◆ INSTRUCTIONS FOR THE TASK ◆
Reproduce the rows below word for word, leaving out the pictures.

— Start DATA —

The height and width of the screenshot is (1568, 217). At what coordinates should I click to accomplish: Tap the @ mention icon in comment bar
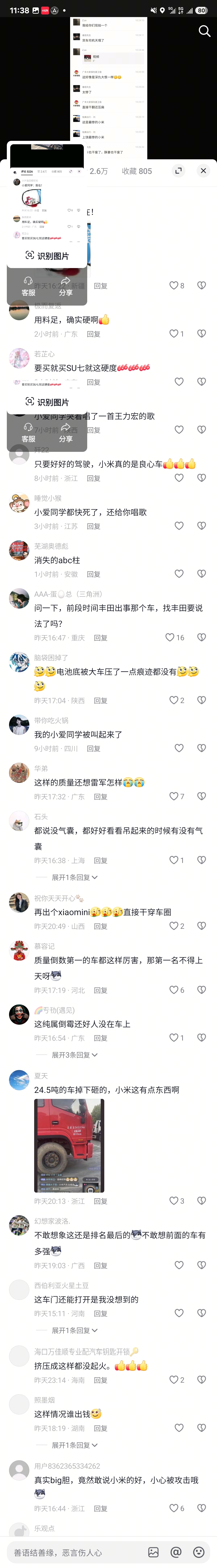pos(176,1552)
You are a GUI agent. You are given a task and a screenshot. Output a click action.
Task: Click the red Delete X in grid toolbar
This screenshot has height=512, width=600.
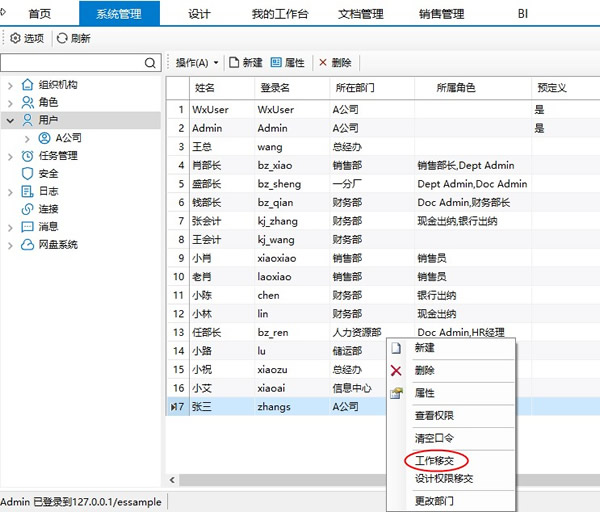coord(322,62)
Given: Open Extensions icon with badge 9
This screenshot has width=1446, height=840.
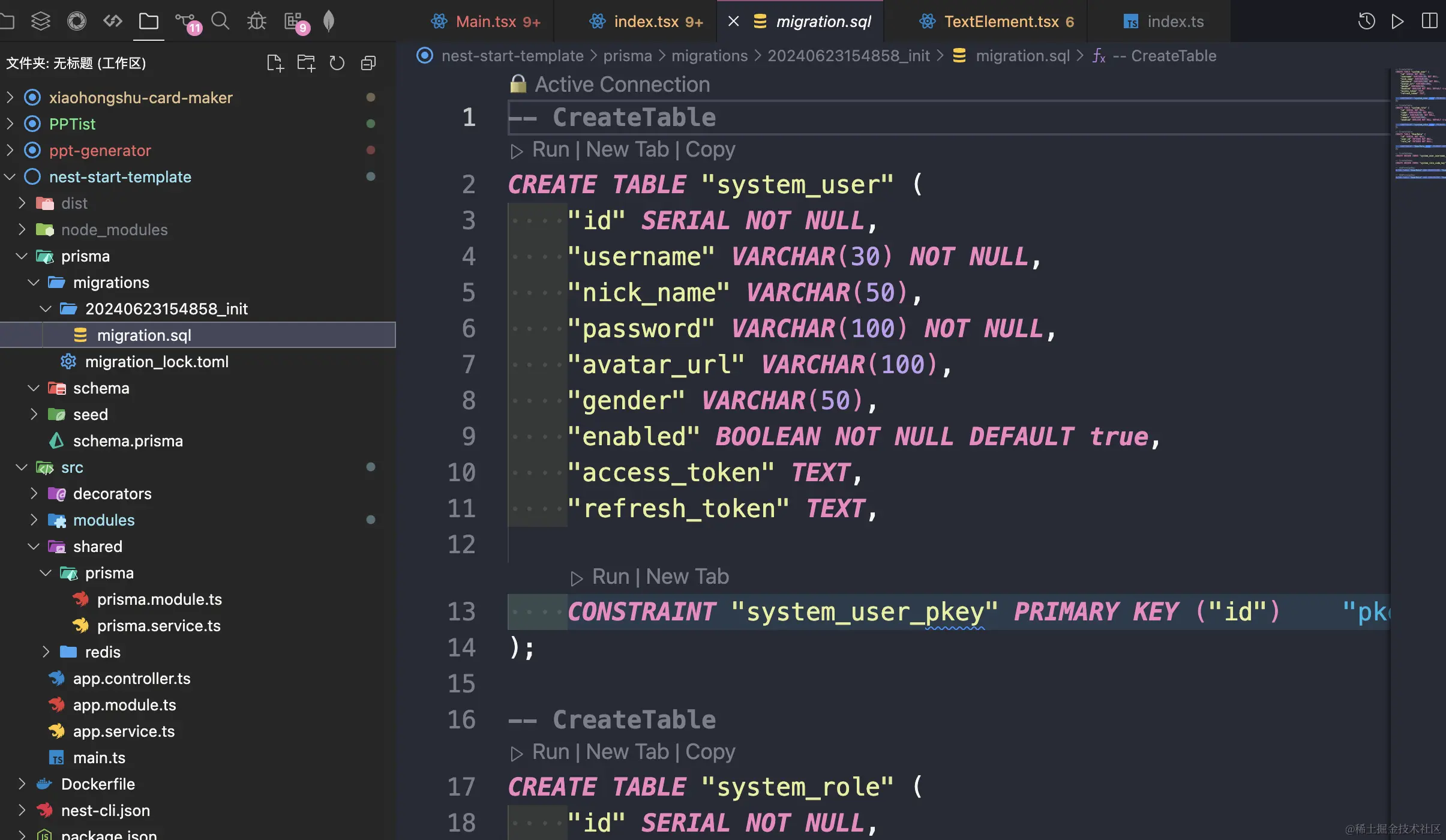Looking at the screenshot, I should pos(294,22).
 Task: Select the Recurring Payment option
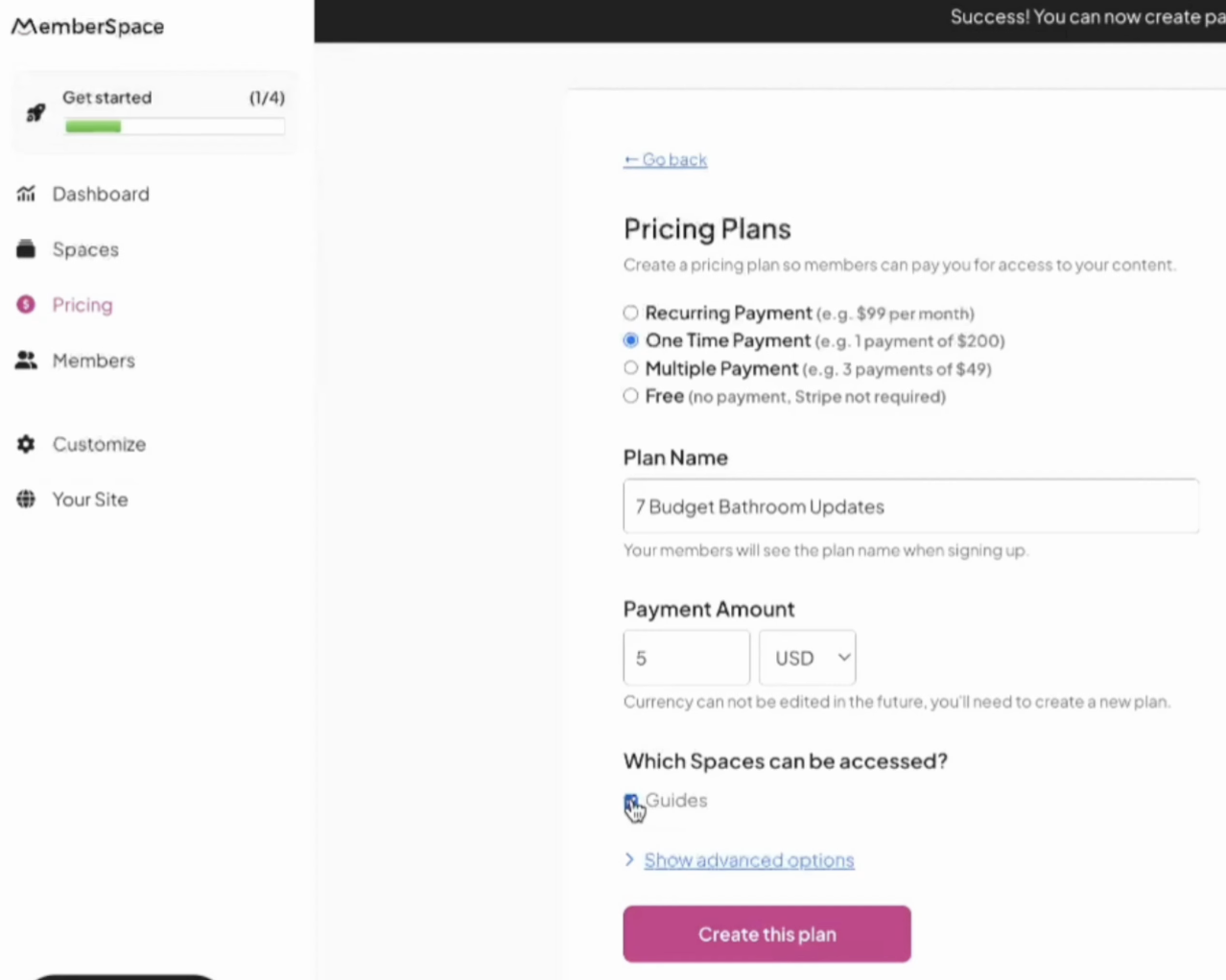click(630, 313)
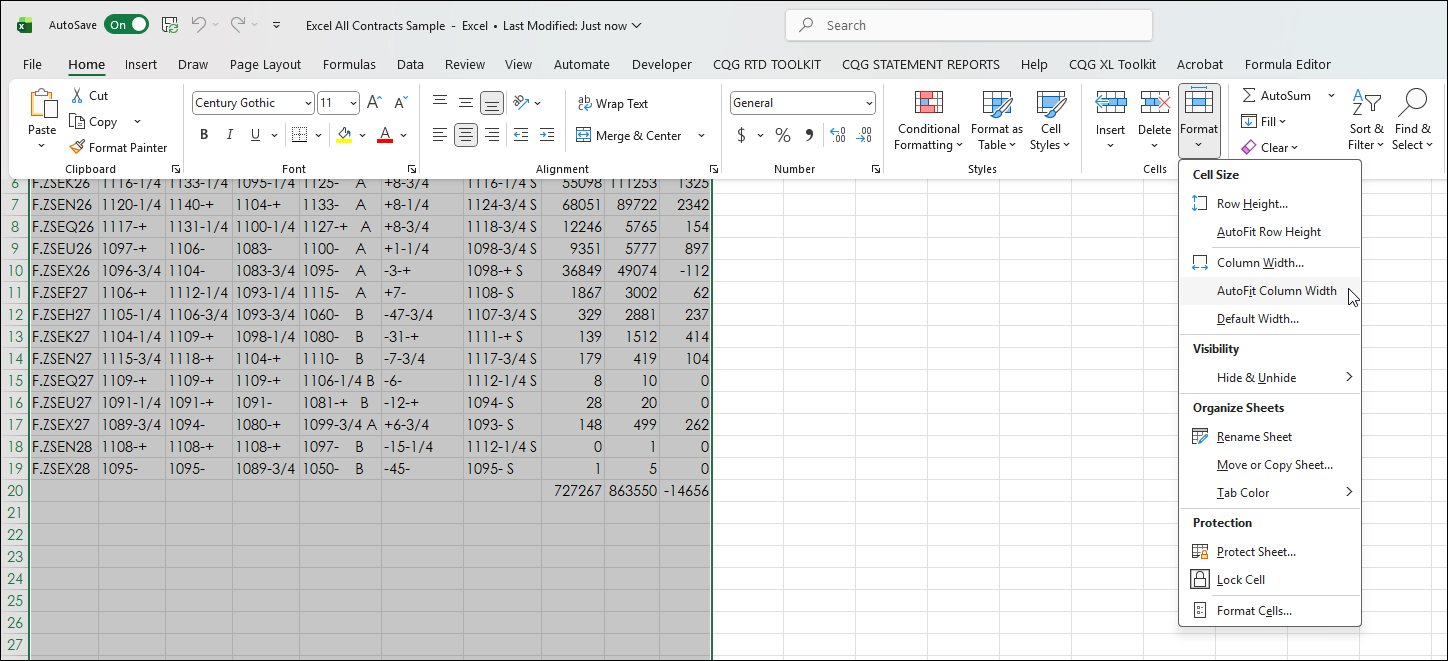Switch to the Page Layout tab
The width and height of the screenshot is (1448, 661).
(x=265, y=64)
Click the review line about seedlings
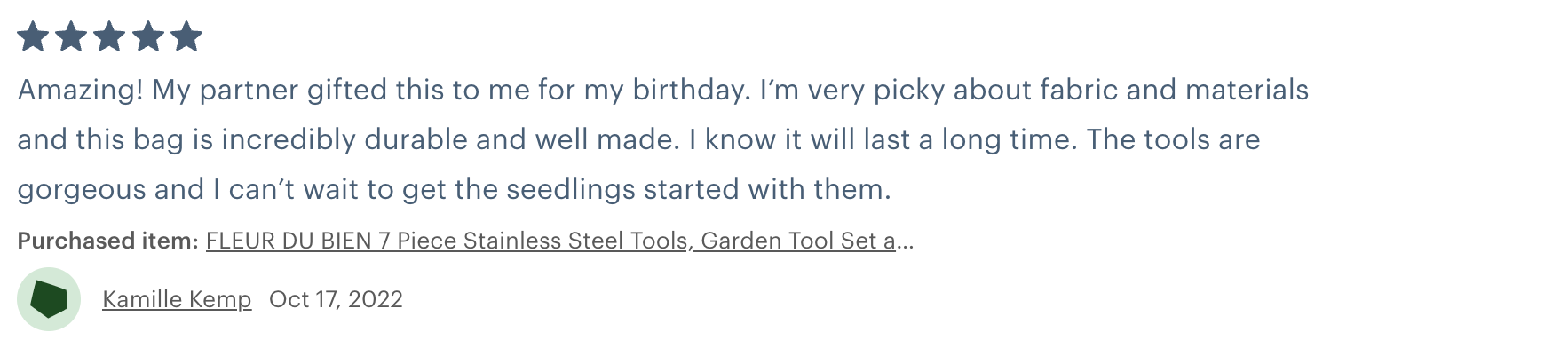Image resolution: width=1568 pixels, height=348 pixels. click(454, 189)
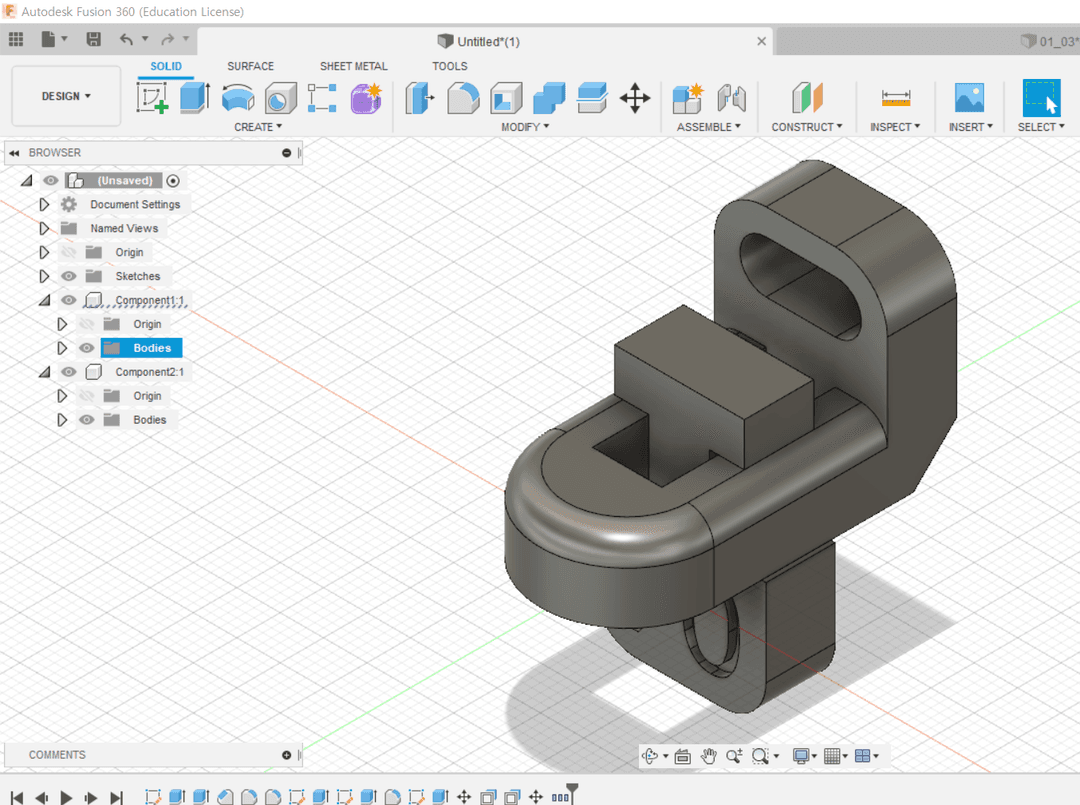Open the CONSTRUCT menu

click(806, 127)

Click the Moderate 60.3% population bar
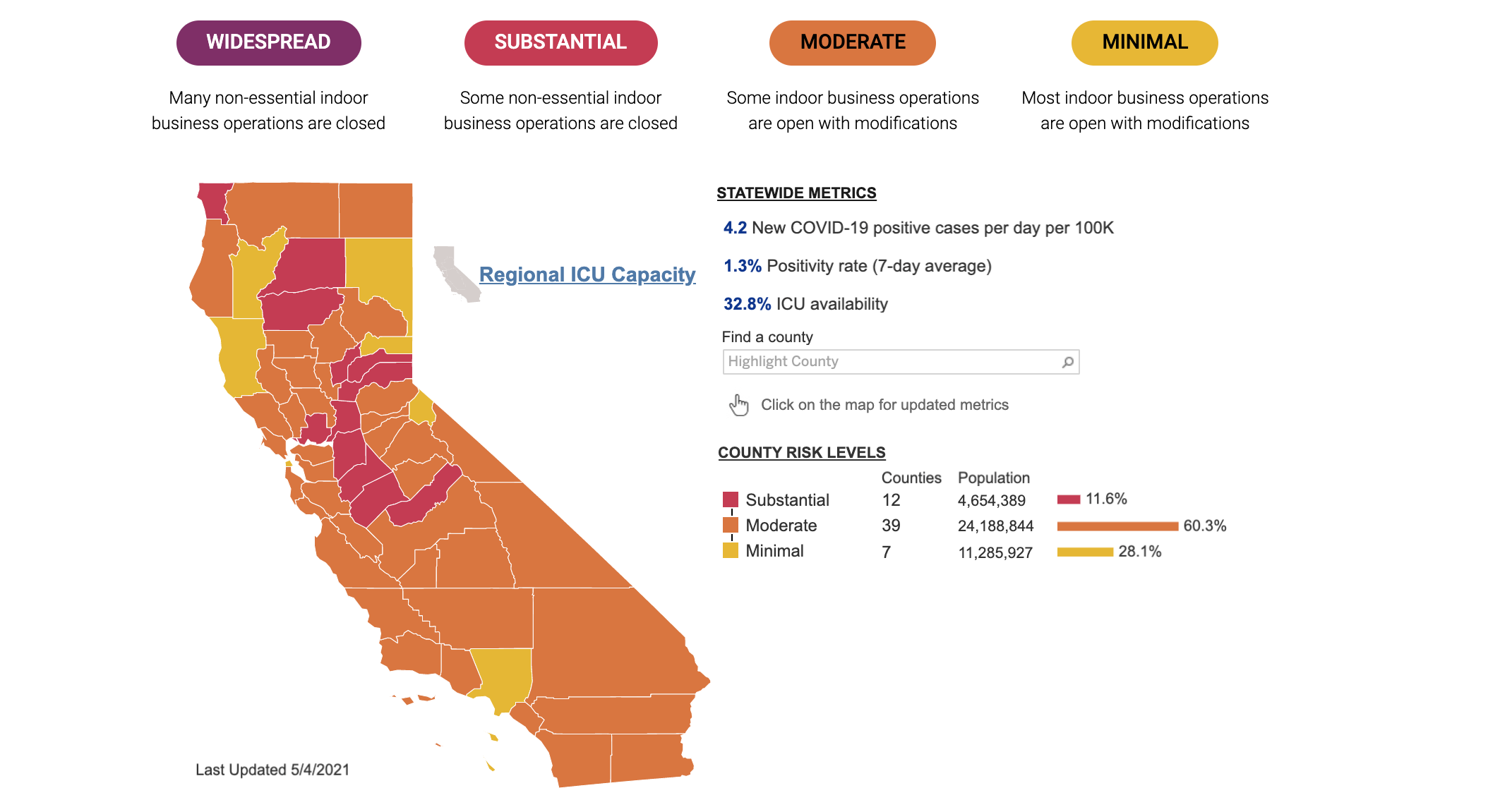1117,526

— End DATA —

◆ EXPECTED ANSWER ◆
The height and width of the screenshot is (1568, 217). At what coordinates should I click to accomplish: Tap the @ mention icon in comment bar
pos(176,1552)
You are a GUI agent. You are given a task and a screenshot. Output a click action.
Task: Click the red Delete X in grid toolbar
This screenshot has height=512, width=600.
coord(322,62)
Given: Open Extensions icon with badge 9
This screenshot has width=1446, height=840.
Looking at the screenshot, I should pos(294,22).
 Task: Select the Recurring Payment option
click(630, 313)
Switch to the Page Layout tab
The width and height of the screenshot is (1448, 661).
(x=265, y=64)
Click the review line about seedlings
Image resolution: width=1568 pixels, height=348 pixels. click(454, 189)
Open the CONSTRUCT menu

click(806, 127)

Click the Moderate 60.3% population bar
1117,526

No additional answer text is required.